In this paper we treat the security breach within an ICS as the malicious and intentional attempt to subvert the safety of the system to cause harm to the operating organisation. This means our focus is on the functional behaviour of the system and in its current form is not intended to address more traditional security properties such as confidentiality. Our approach applies established runtime-monitoring techniques that are based on the ITL/Tempura framework [
15] and adapt them to provide an early warning system that can be deployed in an ICS/SCADA environment.
The approach offers the opportunity for real-time detection and response to unusual activities through semantic monitoring of safety and security properties. The aim of runtime verification (RTV) is the detection of violations of correctness properties [
16]. We consider a run of a system to be a finite sequence of system states. Most RTV approaches are checking correctness properties that are derived from the system’s requirements by monitoring the execution of the system. The monitor will raise an alert if the run is entering a state that violates the correctness property. This is one of the limitations of our approach, as we consider the system specification, or an uncompromised version of the ladder logic, to be available—which is not always the case as ICS and SCADA systems have typically been evolved over time and access to adequate and accurate documentation in terms of asset management and configuration management is not always maintained. However, our approach does not require complete specifications and a good starting point are safety properties that are identified in safety cases used in the certification of the deployed system.

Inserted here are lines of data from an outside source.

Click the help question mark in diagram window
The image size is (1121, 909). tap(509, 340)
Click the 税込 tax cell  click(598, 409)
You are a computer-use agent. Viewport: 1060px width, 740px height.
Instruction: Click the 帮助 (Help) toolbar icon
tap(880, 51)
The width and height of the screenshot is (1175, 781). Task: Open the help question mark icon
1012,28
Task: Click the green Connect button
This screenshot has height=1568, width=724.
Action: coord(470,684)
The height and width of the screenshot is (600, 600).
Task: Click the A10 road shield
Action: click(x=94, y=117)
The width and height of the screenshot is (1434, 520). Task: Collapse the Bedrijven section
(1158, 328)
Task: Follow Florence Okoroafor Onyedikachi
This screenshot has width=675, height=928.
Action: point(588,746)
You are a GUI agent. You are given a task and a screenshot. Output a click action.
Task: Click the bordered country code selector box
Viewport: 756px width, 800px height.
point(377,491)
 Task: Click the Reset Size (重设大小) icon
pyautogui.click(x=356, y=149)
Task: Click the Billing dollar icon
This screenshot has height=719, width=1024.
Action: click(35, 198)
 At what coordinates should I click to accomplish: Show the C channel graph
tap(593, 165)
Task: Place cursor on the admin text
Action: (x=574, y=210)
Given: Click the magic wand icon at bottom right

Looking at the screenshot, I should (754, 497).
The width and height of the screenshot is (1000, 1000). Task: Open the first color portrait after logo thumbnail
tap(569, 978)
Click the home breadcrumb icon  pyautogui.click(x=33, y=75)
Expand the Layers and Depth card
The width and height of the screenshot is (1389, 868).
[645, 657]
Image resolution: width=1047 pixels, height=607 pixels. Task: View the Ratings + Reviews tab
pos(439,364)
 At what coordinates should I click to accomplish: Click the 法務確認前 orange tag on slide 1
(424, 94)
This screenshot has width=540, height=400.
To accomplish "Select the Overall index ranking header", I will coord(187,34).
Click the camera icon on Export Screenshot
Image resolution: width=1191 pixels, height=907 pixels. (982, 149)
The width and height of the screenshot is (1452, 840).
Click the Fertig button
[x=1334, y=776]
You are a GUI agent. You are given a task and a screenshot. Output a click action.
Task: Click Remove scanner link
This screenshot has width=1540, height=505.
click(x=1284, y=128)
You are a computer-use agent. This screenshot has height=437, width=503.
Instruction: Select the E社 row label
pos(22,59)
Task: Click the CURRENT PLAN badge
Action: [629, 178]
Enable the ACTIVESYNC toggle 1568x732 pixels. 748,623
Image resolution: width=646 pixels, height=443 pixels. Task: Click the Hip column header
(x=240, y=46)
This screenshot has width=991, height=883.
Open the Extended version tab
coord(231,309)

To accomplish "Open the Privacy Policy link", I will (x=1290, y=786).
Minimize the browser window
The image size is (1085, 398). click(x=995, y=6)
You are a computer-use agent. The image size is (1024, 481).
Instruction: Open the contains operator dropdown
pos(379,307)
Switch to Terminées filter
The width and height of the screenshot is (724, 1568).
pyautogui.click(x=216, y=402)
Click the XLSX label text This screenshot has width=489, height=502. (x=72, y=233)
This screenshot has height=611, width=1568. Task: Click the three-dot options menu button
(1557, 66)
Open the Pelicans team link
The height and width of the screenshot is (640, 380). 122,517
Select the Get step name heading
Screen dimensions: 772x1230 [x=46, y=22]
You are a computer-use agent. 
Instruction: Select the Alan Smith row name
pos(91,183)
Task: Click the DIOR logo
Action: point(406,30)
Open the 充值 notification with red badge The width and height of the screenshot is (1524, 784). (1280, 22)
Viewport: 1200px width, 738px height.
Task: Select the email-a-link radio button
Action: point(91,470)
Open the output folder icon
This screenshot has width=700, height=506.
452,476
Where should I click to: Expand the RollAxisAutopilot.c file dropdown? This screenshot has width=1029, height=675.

The contribution of this paper is an approach to monitor safety properties of ICS components based on a formal and verifiable specification of the component’s behaviour. The solution is designed to be passive and is designed to be non-intrusive to the existing technology in recognition that existing ICS/SCADA systems often accommodate fragile timing constraints. Our approach addresses the cyber security challenge of ICS and SCADA through providing a low-cost and formally verifiable approach to monitor component’s functional behaviour through the deployment of monitors in the control system that verify the behaviour of e.g., PLCs in the system. The RTV monitor alerts operators to any violation of the contained specification and thus providing additional situational awareness and fault detection that could be the result of a semantic attack on the ICS infrastructure that would otherwise be difficult to detect. In comparison with IDS approaches that are based on the learning of normal system behaviours, our approach starts with the intended system behaviour specification and integrates in the configuration management activities of the systems to provide failure alerts. This is advantageous when exceptional system behaviours are considered that would in the case of IDS raise false alarms an lead to the protection mechanisms to be disabled. An example would be the trigger of safety protocols that an IDS would not consider normal behaviour. A cyber attack that is aided by physical intervention to trigger faults would lead to the execution of safety protocols which would render an IDS approach vulnerable. This paper expands significantly on earlier work [
17] in that the runtime monitor is now implemented to run on a Arduino device, making the deployment of this technology self-contained and reducing the opportunity of an attacker to mount a man-in the middle attack against the monitoring framework.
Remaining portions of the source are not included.